== PROVIDED DATA

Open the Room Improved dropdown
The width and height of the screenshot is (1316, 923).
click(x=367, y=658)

====
== PROVIDED DATA

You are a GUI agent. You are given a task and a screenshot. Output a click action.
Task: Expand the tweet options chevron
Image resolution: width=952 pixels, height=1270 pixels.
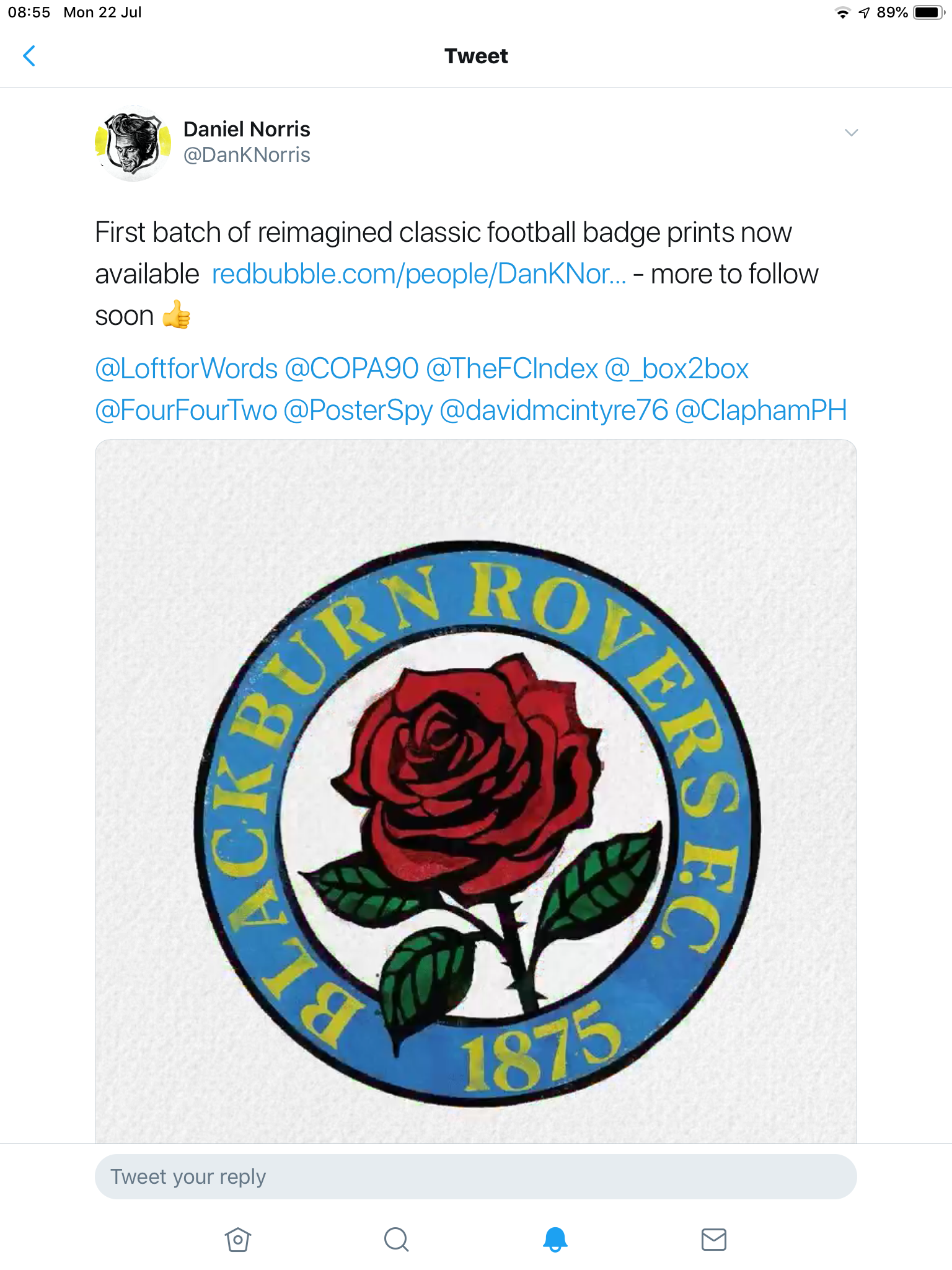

====
== PROVIDED DATA

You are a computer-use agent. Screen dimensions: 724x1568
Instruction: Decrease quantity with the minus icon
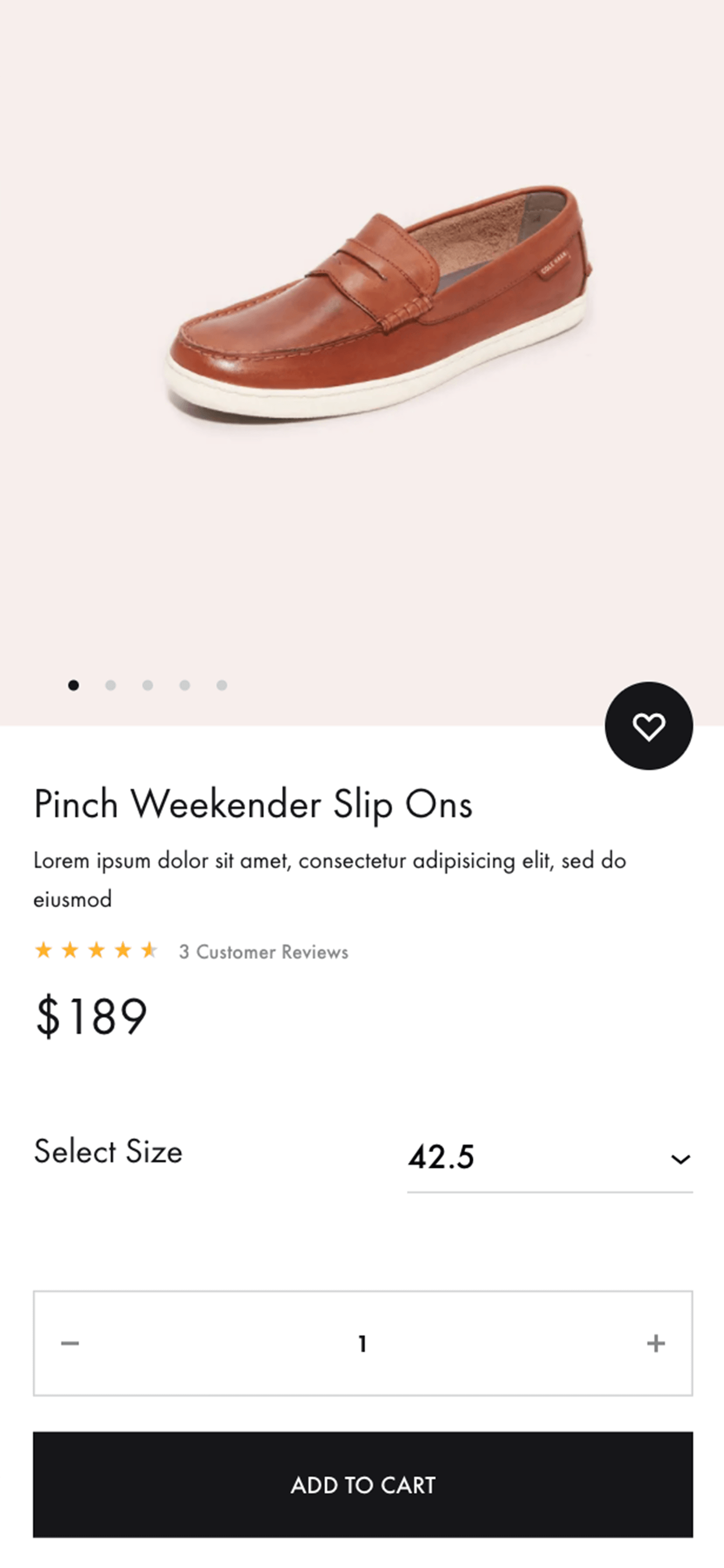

====

> **EXERCISE DESCRIPTION**: Write out the lines, from the one containing "Open the Room Improved dropdown" through the one containing "click(x=367, y=658)", inclusive, exactly as they appear.

> **WRITTEN ANSWER**:
Open the Room Improved dropdown
The width and height of the screenshot is (1316, 923).
click(x=367, y=658)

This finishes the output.